Background
BMI is calculated by dividing the weight in kilograms by height in meters squared (kg/m). It is known that the reproductive potential in obese women is decreased and to be associated with suboptimal outcomes after assisted reproductive technologies.
Objective
The aim of this study was to evaluate the effect of increased BMI on pregnancy outcome in women undergoing intracytoplasmic sperm injection (ICSI) cycle.
Patients and methods
This retrospective study was conducted on 200 Women at Assisted Reproductive Technology Unit, International Islamic Centre for Population Studies and Research (IICPSR), Al-Azhar University. Data were recruited from patient files at IICPSR from January 2013 to December 2015, who had ICSI trial during this period.
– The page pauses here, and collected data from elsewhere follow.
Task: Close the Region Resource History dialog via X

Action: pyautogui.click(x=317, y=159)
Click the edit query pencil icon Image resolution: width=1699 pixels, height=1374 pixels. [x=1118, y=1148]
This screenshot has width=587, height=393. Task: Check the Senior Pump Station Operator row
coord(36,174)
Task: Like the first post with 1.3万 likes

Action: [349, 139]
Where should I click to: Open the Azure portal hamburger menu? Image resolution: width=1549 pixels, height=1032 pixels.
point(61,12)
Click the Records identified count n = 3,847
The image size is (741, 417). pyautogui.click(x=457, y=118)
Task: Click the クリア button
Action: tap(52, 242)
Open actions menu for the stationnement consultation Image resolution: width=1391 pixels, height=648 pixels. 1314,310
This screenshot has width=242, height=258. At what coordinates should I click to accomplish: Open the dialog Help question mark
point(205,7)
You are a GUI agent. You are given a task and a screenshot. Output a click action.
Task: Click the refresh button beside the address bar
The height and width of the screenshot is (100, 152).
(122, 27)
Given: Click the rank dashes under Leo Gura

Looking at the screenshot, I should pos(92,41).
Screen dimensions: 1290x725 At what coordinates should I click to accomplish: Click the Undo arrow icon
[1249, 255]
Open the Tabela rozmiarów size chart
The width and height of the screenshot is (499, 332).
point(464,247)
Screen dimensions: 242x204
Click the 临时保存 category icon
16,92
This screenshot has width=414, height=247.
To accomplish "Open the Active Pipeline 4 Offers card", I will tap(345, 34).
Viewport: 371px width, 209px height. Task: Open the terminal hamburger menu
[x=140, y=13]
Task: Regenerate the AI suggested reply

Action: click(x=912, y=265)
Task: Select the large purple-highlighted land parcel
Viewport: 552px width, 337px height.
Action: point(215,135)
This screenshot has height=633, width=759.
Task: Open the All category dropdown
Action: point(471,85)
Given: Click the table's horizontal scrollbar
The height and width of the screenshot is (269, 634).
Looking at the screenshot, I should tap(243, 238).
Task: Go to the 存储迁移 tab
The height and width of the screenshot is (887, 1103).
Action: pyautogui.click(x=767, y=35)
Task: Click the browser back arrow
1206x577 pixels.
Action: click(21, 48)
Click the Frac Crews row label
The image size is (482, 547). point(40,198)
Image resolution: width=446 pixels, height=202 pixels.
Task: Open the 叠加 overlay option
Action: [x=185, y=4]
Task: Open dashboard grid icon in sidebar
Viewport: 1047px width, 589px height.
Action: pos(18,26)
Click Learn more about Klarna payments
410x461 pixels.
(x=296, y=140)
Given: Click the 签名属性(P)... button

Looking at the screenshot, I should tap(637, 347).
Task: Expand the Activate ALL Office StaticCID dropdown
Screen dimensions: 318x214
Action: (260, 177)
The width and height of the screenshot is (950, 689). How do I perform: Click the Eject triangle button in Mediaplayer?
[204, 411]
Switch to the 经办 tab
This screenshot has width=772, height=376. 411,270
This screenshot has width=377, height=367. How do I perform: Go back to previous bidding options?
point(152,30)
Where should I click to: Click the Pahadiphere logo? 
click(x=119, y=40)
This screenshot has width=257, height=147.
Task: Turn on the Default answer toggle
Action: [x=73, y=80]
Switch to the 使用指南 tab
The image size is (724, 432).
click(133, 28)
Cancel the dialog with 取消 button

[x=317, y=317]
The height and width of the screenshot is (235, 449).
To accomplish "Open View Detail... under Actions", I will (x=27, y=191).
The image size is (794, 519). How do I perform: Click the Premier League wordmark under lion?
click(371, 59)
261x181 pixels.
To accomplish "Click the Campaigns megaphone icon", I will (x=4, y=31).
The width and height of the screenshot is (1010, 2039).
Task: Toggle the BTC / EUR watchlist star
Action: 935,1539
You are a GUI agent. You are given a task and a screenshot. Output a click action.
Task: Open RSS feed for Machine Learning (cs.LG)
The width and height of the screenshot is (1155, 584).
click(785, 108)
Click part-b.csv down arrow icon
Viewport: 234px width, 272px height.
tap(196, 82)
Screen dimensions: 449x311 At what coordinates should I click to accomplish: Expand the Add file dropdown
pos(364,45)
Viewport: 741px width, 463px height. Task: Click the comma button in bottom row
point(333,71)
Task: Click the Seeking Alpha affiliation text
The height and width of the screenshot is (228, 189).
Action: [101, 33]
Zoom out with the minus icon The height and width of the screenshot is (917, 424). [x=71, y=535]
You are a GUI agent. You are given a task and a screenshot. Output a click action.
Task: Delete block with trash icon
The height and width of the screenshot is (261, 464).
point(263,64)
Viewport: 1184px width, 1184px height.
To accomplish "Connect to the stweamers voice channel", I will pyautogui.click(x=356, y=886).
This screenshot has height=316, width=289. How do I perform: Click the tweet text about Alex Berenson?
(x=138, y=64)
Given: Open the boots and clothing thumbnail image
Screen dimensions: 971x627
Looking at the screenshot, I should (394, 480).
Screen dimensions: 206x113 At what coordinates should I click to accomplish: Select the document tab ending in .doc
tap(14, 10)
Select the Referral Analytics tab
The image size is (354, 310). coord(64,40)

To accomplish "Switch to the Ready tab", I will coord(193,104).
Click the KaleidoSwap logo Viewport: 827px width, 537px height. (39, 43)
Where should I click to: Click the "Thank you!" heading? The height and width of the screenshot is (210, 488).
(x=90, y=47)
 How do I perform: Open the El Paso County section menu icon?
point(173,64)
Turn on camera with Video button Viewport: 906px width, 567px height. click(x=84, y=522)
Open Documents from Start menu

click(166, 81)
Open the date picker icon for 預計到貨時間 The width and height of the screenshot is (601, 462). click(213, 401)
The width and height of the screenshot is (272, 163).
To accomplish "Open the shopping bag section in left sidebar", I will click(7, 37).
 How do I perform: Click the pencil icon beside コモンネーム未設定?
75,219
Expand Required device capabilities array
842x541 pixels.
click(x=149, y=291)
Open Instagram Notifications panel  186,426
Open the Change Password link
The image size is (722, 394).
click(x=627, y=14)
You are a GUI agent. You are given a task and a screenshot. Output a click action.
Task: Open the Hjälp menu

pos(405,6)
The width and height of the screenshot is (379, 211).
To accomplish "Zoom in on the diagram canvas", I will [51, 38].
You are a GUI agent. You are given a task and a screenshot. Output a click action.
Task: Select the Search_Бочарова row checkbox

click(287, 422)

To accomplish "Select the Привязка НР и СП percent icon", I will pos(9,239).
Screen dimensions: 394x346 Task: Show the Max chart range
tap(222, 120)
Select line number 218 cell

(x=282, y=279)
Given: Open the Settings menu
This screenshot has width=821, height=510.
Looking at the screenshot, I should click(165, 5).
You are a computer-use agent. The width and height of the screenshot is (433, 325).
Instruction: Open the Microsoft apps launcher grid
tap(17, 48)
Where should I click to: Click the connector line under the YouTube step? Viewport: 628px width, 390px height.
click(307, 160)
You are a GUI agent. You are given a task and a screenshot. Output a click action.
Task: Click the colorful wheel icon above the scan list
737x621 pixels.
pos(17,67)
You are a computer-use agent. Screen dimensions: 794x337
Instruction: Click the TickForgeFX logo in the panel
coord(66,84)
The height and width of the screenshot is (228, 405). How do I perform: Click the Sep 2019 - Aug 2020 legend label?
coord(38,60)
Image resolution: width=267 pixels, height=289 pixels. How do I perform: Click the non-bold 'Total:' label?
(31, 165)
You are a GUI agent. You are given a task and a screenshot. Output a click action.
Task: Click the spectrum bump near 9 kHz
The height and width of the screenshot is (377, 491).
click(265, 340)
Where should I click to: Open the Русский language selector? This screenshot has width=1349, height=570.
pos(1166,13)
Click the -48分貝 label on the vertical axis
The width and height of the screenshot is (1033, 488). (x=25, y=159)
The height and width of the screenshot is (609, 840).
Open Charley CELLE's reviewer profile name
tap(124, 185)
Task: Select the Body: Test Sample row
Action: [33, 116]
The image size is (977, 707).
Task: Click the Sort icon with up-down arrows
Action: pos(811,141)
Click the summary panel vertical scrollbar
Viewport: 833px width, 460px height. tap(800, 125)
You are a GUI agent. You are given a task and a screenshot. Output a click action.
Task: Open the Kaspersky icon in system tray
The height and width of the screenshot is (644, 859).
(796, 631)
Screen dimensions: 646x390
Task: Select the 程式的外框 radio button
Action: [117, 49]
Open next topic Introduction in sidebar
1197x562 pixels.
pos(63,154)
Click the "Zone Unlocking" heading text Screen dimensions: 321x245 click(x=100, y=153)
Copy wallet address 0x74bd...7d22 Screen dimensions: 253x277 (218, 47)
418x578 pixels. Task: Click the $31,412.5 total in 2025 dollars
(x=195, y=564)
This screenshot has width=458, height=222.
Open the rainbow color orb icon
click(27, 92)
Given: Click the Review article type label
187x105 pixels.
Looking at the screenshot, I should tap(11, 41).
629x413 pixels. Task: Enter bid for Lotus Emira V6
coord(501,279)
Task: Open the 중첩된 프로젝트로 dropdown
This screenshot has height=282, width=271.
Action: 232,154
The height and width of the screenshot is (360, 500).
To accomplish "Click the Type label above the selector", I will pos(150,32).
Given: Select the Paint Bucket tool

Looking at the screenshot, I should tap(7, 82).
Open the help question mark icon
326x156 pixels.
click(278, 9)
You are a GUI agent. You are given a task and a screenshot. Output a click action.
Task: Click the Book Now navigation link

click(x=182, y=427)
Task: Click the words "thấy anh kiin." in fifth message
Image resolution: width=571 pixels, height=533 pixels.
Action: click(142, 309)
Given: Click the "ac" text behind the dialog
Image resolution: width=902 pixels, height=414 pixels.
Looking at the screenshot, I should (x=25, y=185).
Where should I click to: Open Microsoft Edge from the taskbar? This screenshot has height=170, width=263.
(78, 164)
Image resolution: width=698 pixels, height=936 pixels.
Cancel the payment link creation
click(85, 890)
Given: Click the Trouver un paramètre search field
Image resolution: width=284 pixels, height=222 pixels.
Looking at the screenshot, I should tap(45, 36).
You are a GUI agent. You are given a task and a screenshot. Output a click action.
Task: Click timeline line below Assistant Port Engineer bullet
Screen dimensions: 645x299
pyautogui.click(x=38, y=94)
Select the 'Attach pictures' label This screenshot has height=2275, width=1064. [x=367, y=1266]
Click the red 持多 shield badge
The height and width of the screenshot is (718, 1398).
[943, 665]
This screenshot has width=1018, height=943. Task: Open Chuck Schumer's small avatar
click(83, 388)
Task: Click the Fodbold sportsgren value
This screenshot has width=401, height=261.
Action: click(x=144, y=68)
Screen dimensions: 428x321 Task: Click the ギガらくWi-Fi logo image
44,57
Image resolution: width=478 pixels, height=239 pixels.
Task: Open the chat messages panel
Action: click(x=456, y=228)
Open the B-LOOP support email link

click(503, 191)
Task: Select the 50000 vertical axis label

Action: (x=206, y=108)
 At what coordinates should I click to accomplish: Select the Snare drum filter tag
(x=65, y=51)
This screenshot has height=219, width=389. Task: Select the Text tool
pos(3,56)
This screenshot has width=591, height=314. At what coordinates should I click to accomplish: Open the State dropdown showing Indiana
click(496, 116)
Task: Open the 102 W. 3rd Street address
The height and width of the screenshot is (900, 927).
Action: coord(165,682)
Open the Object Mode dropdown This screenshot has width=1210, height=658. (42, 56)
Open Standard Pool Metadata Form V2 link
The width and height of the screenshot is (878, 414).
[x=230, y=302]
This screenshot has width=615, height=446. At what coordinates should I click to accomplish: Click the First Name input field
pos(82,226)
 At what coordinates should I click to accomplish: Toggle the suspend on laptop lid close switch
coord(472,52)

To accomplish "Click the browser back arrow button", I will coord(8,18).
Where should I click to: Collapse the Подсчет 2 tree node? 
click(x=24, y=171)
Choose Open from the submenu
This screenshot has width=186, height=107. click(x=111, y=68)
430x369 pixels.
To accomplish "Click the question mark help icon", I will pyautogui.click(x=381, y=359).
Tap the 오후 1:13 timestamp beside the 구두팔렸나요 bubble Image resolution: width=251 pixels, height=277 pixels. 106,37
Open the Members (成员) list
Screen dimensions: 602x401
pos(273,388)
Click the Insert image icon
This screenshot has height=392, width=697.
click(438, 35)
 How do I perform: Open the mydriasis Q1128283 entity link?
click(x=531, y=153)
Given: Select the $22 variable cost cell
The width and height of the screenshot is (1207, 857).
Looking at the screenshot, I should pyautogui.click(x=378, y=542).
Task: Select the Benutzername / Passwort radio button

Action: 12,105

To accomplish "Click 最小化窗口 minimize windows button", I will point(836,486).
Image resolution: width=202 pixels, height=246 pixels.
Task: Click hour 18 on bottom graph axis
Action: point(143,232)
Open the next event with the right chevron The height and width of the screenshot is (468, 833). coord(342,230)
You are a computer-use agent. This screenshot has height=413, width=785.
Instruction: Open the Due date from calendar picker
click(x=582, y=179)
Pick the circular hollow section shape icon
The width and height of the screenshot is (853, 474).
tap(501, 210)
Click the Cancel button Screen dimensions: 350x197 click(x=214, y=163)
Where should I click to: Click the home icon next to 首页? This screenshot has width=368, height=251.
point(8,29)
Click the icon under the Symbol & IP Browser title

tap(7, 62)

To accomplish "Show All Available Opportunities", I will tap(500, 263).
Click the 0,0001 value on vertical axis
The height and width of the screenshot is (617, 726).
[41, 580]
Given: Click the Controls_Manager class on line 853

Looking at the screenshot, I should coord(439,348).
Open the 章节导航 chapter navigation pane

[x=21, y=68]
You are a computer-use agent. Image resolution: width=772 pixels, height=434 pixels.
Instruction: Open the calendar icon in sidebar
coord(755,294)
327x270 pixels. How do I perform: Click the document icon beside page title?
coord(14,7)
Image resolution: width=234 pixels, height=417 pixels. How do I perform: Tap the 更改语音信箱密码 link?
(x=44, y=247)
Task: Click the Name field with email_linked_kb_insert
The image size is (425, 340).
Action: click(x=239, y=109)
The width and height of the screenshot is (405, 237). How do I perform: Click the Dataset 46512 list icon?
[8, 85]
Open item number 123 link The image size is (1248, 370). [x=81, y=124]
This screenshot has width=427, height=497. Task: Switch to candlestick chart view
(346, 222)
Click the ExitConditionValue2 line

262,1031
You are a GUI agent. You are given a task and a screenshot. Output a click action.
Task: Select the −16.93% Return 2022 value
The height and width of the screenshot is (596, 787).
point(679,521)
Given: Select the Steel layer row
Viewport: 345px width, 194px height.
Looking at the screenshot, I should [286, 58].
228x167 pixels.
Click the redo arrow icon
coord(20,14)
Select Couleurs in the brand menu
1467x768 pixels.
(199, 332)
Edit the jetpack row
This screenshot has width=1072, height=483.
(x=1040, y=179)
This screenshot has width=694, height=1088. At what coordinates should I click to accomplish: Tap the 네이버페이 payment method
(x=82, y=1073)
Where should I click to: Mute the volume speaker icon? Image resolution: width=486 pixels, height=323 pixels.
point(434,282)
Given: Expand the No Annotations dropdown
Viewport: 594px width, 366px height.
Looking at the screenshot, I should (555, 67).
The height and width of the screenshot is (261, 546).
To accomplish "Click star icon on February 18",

Patients who were included in the study were subdivided into two groups according to BMI − first group: normal-weight women with BMI between 18 and 24.9 kg/m (100 cases); secondgroup: overweight and obese women weighing at least 25 kg/m (100 cases). The outcomes in the two groups were demonstrated in all stages of ICSI.
Results
The duration of infertility was progressively higher as BMI increased. Basal luteinizing hormone, follicle-stimulating hormone, and estradiol levels were higher in group 2 than in group 1. Higher total doses of gonadotropin were required in group 2 to obtain equivalent ovarian response than in group 1. No significant difference was observed on ovarian response and embryonic parameters. Serum estradiol level on ovulation triggering day was significantly higher in group 2. Ovarian hyperstimulation and cycle outcome were not significantly different between both groups.
Conclusion
Overweight and obesity appear to have independent adverse effects on ovarian response to stimulation and outcomes in women undergoing ICSI.